Elimination of toxic substance through the activation of bitter taste receptosr

2022 Fiscal Year Final Research Report

• Project/Area Number: 20K21493
• Research Category: Grant-in-Aid for Challenging Research (Exploratory)
• Allocation Type: Multi-year Fund
• Review Section: Medium-sized Section 47:Pharmaceutical sciences and related fields
• Research Institution: Okayama University of Science
• Principal Investigator: Nakamura Motonao 岡山理科大学, 理学部, 教授 (40431762)
• Project Period (FY): 2020-07-30 – 2023-03-31
• Keywords: 苦味受容体 / GPCR / 皮膚細胞 / がん細胞 / 有害物質排出機構

Outline of Final Research Achievements

We confirmed the expressions of bitter taste receptors in human keratinocytes and various human cancer cells. These receptors were intracellularly localized in ER, but not in plasma membrane, and coupled with G12/13 type of G-proteins.
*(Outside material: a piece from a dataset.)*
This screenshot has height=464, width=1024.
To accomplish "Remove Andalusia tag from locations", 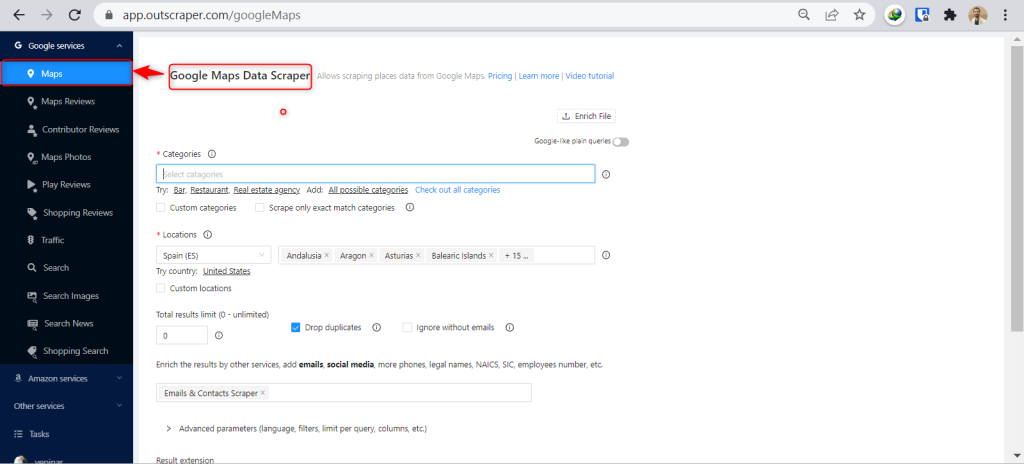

Furthermore, we demonstrated the enhanced expression of ABC transporter type-B1 by the stimulation with bitter substances. When cancer cells were exposed to bitter substances for over 60 days, these cells exhibited resistance to anti-cancer drug compare with parental cells. There data suggest that in these cells, bitter taste receptors function as a sensor for toxic substances entered into cells, and activate the exclusion system to export the toxic substances to extracellular area.

Free Research Field

細胞生物学、分子生物学

Academic Significance and Societal Importance of the Research Achievements

細胞内GPCRからの情報発信という新たなGPCR情報伝達の概念を立ち上げ、生体防御の観点からは苦味受容体を基軸とした新たな生体防御(有害物排除)機構を提唱する。また臨床への応用も期待できる。ガン治療時の抗ガン剤頻回投与で起こる耐性化は臨床的に大きな問題であるが、抗ガン剤を感受する苦味受容体の拮抗剤を創製すれば抗ガン剤耐性を回避できる。皮膚組織に侵入した有害物を苦味受容体が感受できず、排除低下で皮膚障害が起こるならば、苦味受容体の賦活剤による排除亢進で皮膚障害を抑制できる。本研究は，苦味受容体を創薬標的として捉えた点では全く前例のない研究である。